▶ Work instructions:
The output should be all lines of the entries below in which the word "Pradesh" occurs.

Pixel coordinate grounding data
• • • • • • •
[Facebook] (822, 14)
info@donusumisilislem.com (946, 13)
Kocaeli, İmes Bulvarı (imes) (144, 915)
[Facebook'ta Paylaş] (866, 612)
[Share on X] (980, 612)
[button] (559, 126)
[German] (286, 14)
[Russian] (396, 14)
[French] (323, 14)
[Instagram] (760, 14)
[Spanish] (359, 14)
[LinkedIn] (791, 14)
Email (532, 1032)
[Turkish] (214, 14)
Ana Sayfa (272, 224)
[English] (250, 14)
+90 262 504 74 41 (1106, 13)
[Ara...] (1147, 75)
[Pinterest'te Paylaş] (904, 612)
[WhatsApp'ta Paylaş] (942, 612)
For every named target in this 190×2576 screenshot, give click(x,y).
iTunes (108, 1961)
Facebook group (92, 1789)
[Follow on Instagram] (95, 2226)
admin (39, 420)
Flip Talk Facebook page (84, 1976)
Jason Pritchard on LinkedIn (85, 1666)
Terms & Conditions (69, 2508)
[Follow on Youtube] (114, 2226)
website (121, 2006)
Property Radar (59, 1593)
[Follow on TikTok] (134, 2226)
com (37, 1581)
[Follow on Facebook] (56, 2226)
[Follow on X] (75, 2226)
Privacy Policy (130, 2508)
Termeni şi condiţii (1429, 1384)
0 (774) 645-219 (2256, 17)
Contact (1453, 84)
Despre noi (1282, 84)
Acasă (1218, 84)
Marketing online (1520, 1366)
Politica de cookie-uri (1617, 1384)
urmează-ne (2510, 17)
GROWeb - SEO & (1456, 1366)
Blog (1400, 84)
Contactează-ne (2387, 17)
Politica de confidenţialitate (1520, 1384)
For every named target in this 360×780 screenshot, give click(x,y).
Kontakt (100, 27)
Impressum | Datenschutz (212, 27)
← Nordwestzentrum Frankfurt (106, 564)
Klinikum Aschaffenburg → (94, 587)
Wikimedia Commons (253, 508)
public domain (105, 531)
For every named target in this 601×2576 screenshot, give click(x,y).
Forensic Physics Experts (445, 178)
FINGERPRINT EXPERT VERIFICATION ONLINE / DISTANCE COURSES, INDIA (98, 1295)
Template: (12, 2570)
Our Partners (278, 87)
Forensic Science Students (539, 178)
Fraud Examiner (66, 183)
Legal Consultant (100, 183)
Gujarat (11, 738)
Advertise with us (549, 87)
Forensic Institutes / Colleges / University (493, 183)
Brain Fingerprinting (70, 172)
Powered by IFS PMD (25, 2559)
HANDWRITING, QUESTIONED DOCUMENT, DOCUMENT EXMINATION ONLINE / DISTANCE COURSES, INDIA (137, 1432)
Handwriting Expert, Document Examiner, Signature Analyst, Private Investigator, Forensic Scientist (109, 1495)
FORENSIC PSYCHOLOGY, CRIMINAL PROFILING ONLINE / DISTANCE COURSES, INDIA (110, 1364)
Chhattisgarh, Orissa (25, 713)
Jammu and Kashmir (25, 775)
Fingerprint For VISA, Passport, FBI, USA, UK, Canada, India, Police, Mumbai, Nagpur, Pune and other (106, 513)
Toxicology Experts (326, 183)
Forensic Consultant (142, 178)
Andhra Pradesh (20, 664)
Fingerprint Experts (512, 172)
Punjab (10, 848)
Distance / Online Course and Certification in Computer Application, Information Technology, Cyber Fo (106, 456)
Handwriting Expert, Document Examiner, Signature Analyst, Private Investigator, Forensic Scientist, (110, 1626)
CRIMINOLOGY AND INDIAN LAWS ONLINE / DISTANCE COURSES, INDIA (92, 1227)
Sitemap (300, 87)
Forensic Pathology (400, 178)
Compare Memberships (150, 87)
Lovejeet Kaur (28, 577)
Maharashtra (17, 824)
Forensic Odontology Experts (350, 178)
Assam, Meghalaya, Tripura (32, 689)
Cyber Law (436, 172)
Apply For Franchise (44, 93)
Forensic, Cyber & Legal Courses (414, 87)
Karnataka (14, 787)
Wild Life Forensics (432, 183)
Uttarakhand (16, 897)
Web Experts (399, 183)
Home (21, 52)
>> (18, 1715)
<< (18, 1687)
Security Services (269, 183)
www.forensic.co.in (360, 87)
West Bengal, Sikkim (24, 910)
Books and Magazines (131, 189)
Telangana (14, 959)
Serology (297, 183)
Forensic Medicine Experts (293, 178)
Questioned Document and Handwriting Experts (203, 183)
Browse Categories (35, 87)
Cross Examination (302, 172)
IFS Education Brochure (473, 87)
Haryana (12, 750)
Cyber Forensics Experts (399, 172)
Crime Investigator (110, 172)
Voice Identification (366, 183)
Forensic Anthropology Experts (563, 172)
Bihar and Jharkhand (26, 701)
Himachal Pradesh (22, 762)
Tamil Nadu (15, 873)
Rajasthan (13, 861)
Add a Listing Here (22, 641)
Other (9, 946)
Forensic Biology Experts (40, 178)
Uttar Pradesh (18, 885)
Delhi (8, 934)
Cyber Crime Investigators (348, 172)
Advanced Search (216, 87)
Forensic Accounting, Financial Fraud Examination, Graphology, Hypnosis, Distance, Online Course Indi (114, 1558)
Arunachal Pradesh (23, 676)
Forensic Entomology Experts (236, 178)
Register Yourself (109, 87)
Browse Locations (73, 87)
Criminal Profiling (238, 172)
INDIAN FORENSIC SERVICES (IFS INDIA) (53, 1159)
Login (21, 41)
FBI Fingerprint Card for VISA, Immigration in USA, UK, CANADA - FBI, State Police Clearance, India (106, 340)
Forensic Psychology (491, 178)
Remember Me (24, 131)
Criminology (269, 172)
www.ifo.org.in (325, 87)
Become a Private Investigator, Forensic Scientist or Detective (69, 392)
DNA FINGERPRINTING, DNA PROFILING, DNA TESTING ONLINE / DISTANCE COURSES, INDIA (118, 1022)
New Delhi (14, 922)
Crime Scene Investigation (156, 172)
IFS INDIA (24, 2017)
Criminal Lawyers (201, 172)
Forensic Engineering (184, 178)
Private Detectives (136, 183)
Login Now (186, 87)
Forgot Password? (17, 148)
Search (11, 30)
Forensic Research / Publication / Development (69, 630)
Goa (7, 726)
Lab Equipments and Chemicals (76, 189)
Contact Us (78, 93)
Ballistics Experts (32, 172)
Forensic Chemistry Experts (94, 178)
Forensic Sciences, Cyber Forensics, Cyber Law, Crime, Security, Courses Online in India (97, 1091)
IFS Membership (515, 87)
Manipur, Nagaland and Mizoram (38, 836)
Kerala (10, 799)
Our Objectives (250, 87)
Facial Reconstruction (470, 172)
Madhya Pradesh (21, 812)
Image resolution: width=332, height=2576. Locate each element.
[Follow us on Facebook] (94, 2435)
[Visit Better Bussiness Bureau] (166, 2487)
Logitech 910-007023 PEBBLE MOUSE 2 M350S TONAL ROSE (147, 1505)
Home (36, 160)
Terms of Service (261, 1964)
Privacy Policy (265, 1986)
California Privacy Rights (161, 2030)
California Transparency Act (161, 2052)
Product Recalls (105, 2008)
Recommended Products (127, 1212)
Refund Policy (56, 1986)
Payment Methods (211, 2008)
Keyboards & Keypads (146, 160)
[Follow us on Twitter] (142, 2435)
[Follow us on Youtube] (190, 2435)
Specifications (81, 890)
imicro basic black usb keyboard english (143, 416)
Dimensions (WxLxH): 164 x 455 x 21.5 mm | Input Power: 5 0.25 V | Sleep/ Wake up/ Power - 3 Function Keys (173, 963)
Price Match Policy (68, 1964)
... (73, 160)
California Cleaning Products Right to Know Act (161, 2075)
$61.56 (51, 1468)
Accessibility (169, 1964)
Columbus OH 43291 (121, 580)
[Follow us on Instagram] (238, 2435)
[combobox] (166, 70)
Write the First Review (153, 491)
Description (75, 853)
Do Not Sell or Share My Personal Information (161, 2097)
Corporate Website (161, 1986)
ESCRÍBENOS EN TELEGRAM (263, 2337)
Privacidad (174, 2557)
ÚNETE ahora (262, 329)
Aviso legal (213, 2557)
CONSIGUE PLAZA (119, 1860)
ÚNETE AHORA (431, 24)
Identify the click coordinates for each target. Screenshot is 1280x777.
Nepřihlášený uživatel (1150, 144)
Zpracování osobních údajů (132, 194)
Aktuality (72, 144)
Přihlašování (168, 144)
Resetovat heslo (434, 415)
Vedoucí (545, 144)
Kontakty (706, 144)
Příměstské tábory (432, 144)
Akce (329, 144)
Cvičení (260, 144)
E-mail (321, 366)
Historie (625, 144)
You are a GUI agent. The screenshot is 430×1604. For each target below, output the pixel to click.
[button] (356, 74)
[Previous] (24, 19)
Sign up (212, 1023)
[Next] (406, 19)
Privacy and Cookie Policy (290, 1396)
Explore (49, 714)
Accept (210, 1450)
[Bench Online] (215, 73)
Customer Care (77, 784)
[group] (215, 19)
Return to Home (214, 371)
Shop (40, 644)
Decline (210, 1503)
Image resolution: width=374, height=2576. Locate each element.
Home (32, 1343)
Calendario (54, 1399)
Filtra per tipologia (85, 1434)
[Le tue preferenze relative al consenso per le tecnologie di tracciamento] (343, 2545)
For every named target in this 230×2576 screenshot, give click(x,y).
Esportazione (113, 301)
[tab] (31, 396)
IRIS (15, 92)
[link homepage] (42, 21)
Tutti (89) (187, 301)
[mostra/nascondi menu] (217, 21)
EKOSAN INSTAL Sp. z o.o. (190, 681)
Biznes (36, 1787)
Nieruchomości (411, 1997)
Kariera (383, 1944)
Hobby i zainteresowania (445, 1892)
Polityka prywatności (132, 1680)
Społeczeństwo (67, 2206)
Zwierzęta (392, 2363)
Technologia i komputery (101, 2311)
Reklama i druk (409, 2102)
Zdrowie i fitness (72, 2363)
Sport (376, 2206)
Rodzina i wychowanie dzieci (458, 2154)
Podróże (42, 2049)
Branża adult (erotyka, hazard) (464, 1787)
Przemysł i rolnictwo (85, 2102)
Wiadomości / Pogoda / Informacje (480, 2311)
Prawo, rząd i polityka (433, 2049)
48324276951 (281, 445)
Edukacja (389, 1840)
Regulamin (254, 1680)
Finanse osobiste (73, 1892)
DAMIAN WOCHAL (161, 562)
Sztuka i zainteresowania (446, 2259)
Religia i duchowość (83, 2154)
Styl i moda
• • • • • • •
▶ Exercise answer:
Andhra Pradesh (20, 664)
Himachal Pradesh (22, 762)
Uttar Pradesh (18, 885)
Arunachal Pradesh (23, 676)
Madhya Pradesh (21, 812)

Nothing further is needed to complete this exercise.